Individuals with infantile PLAN have a shortened life expectancy, typically living until late childhood. Clinicians should be transparent with families about the prognosis. It is important for the child's consistent provider(s) to discuss end of life care with families ideally before a time of crisis or hospitalization. Providers must be sensitive to the family's culture and experiences, using a shared decision-making approach to formulate a plan that aligns with the child's/family's values. Providers should give guidance. For example, it is appropriate to recommend no chest compressions nor intubation for a child nearing the end of their life. Although difficult, establishing an end-of-life care plan (preferred location of death, interventions and procedures not indicated, and code status) will help ensure that the child’s and family’s wishes are respected, and that the child is not subjected to harmful interventions. Involvement of a pediatric palliative care team or expert early after diagnosis is recommended to help facilitate these conversations support families. These teams often involve a physician, nurse, case manager, social worker and spiritual care advisor. Hospice care can provide valuable support as the child nears the end of life.

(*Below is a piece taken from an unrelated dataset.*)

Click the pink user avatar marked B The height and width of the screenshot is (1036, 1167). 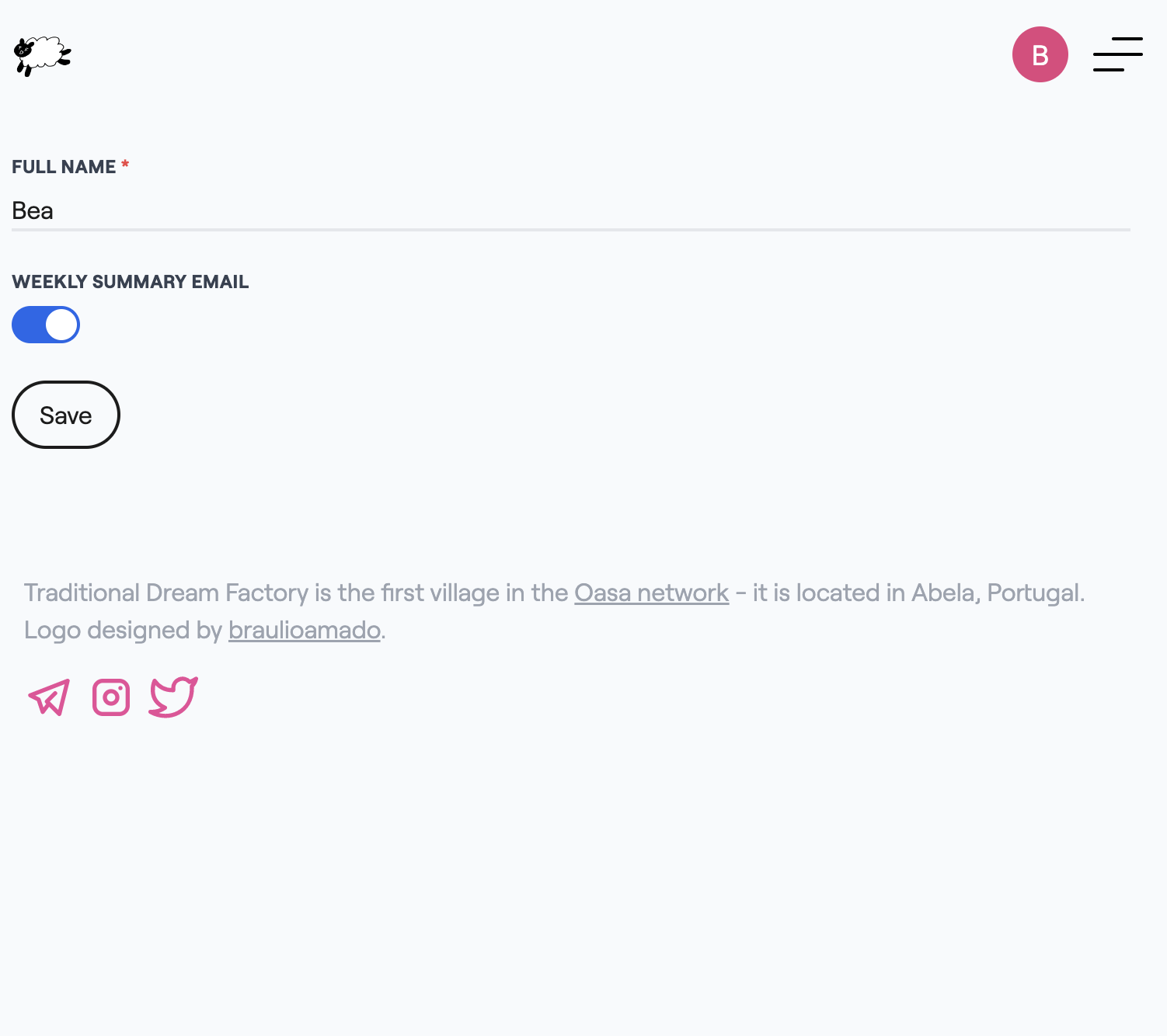tap(1040, 54)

Even with careful planning, sometimes difficult decisions must be made during a hospitalization. The care team should be fully informed about PLAN. A useful question, as suggested by the “AAP Guidance for End of Life Care,” is to ask, “Are we doing this to the child or for the child?” In the words of one parent,

A parent does not want to be in the ICU trying to come to terms, unprepared, with how to proceed when a child is so ill, and you have specialists of every sort involved in just keeping the patient's vital signs going. When is it time to let go? Here is where social workers, hospice/palliative care team and chaplains are essential. There is a point at which continued medical intervention seems pointless and even cruel. Parents need to plan in advance and should be strongly encouraged by the medical team to do so.

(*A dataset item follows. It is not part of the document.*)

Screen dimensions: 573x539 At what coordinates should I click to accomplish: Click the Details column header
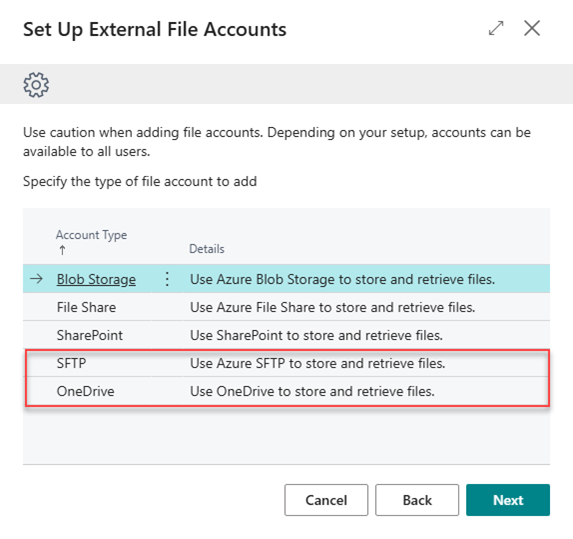206,249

Life expectancy in juvenile PLAN and adult PLAN is less clear from the literature, and palliative care may be appropriate for some individuals. Children and adults should be included in the discussions about their prognosis at a level appropriate to the individual. The American Academy of Pediatrics provides in-depth and practical guidelines applicable for children with PLAN.⁴⁶

Psychosocial Support

What are the most effective ways to provide psychosocial support to individuals with PLAN and their families?

Families affected by PLAN experience grief with the diagnosis and understanding of the progression of disease and ultimately the shortened life span associated with PLAN. They benefit from support systems during this time. Families affected by PLAN may feel isolated, given the rarity of the disorder, and overwhelmed by the complex future medical needs of their child. It can be helpful for these families to seek out connections and support through online resources such as PLAN social media groups. Participation in these groups can be a rich source of support and information but may be overwhelming for some newly diagnosed families, so clinicians should discuss these resources with appropriate balance and cautions. In some cases, it may be preferable to connect them to a few other families as a starting point, using the advocacy groups as resources.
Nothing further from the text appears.